Run-time Tuning and RPI Selection
LAM has always supported a wide number of tuning parameters. Unfortunately, most could only be set at compile time, leading to painful application tuning. With LAM 7.0, almost every parameter in LAM can be altered at run-time -- Environment variables or flags to mpirun make tuning much simpler. The addition of
SSI allows RPI selection to be made at run-time rather than compile-time. Rather than recompiling LAM 4 times to decide which transport gives best performance for an application, all that is required is a single flag to mpirun.

SMP-Aware Collectives
The use of clusters of SMP machines is a growing trend in the clustering world. With LAM 7.0, many common collective operations are optimized to take advantage of the higher communication speed between processes on the same machine. When using the SMP-aware collectives, performance increases can be seen with little or no changes in user applications. Be sure to read the LAM User's Guide for important information on exploiting the full potential of the SMP-aware collectives.

Integration with PBS
PBS (either
OpenPBS or PBS Pro) provides scheduling services for many of the high performance clusters in service today. By using the PBS-specific boot mechanisms, LAM is able to provide process accounting and job cleanup to MPI applications. As an added bonus to MPI users, lamboot execution time is drastically reduced when compared to RSH.

Integration with BProc
The
BProc distributed process space provides a single process space for an entire cluster. It also provides a number of mechanisms for starting applications not available on the compute nodes of a cluster. LAM's BProc support supports booting under the BProc environment, even when LAM is not installed on the compute nodes -- LAM will automatically migrate the required support out to the compute nodes. MPI applications still must be available on all compute nodes (although the -s option to mpirun eliminates this requirement).

Globus Enabled
LAM 7.0 includes beta support for execution in the
Globus Grid environment. Be sure to read the release notes in the User's Guide for important restrictions on your Globus environment.

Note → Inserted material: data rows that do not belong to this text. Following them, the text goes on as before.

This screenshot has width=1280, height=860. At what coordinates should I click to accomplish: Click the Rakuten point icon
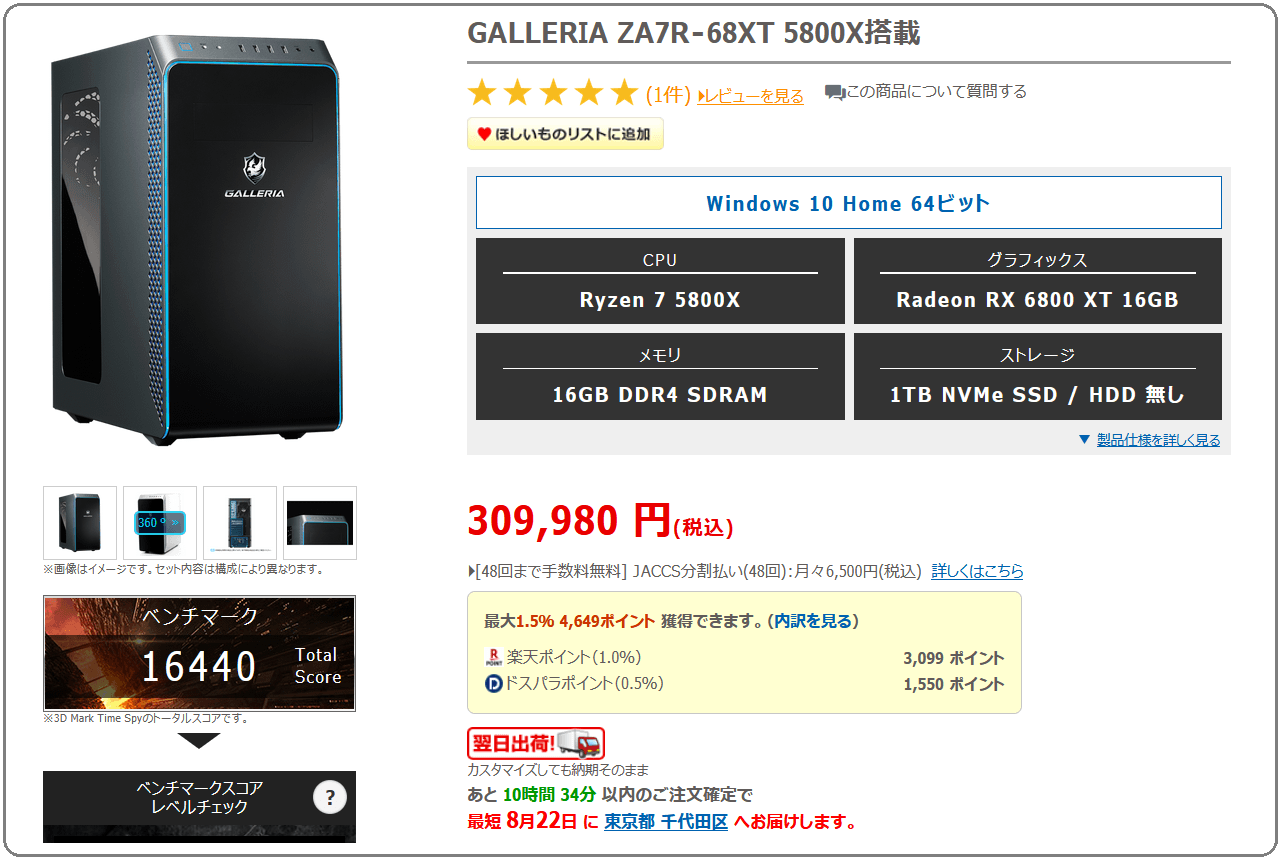tap(493, 658)
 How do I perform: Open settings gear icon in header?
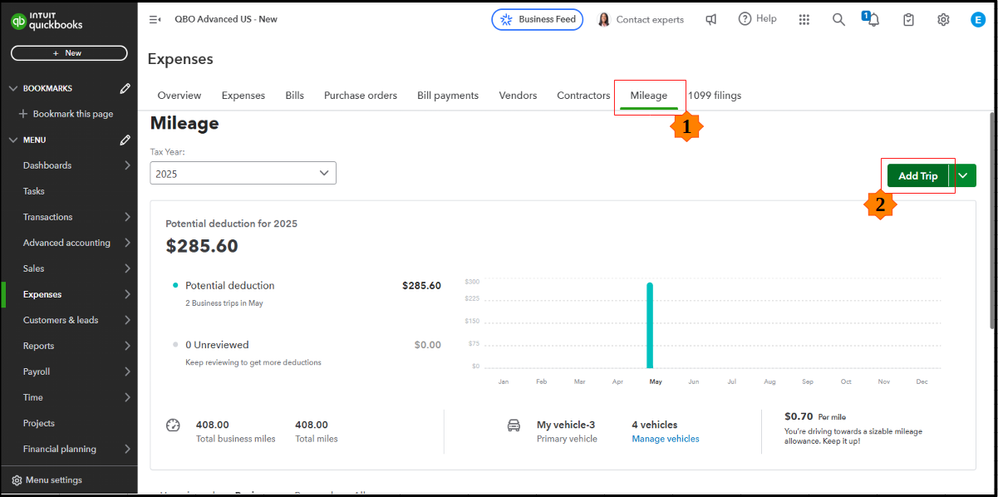click(x=943, y=20)

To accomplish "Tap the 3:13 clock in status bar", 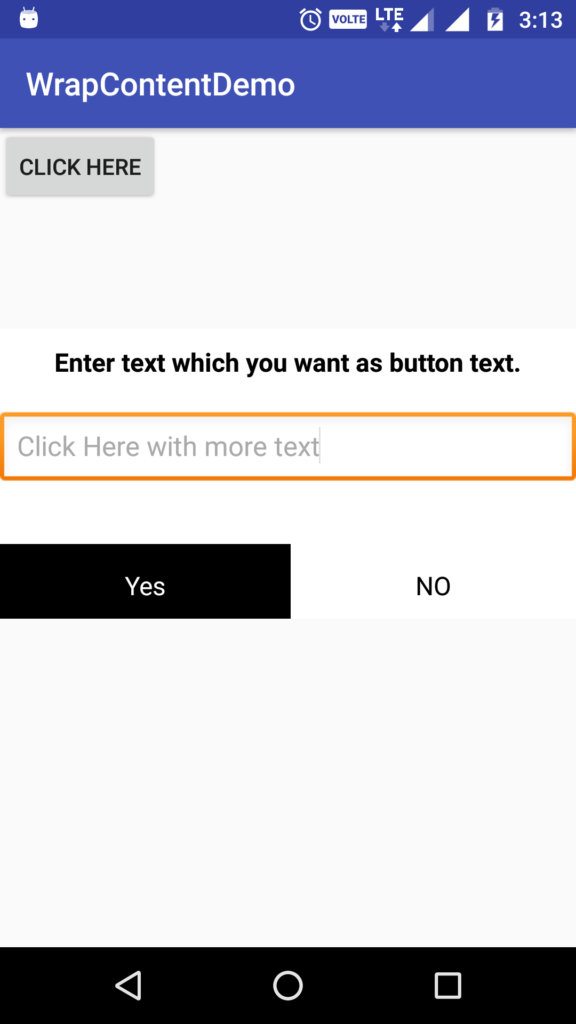I will pyautogui.click(x=541, y=20).
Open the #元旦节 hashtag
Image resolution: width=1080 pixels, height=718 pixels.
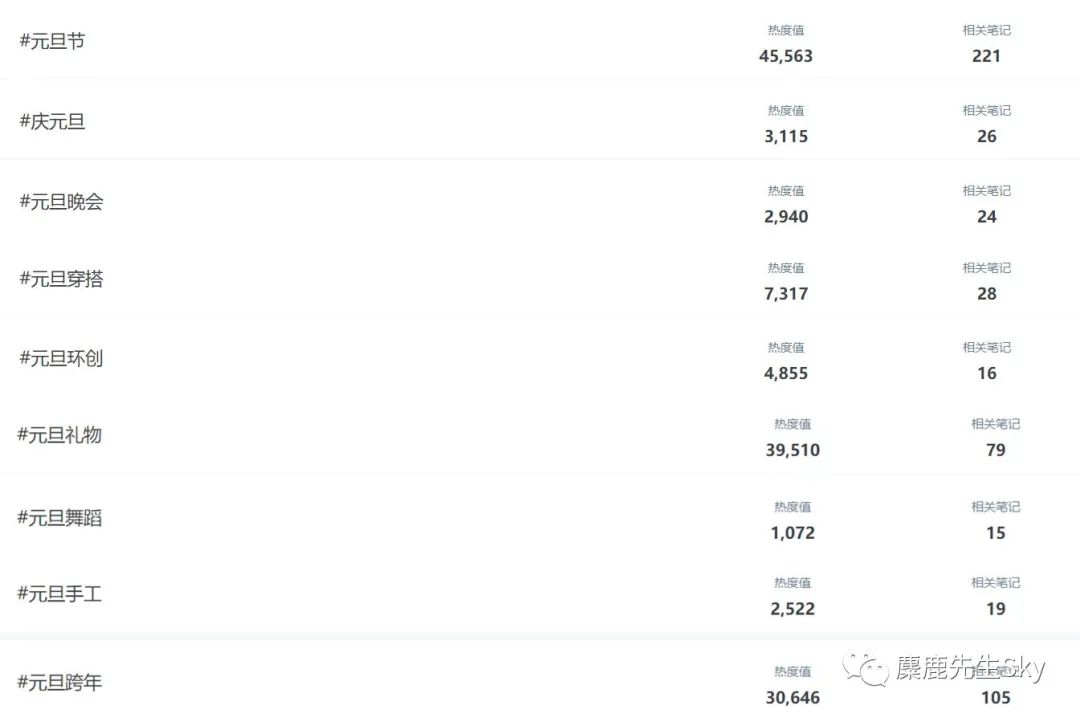pos(52,41)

Extensible Component Architecture
LAM 7.0 is the first LAM release to include the System Services Interface (SSI), providing an extensible component architecture for LAM/MPI. Currently, "drop-in" modules are supported for booting the LAM run-time environment, MPI collectives, Checkpoint/Restart, and MPI transport (RPI). Selection of a component is a run-time decision, allowing for user selection of the modules that provide the best performance for a specific application.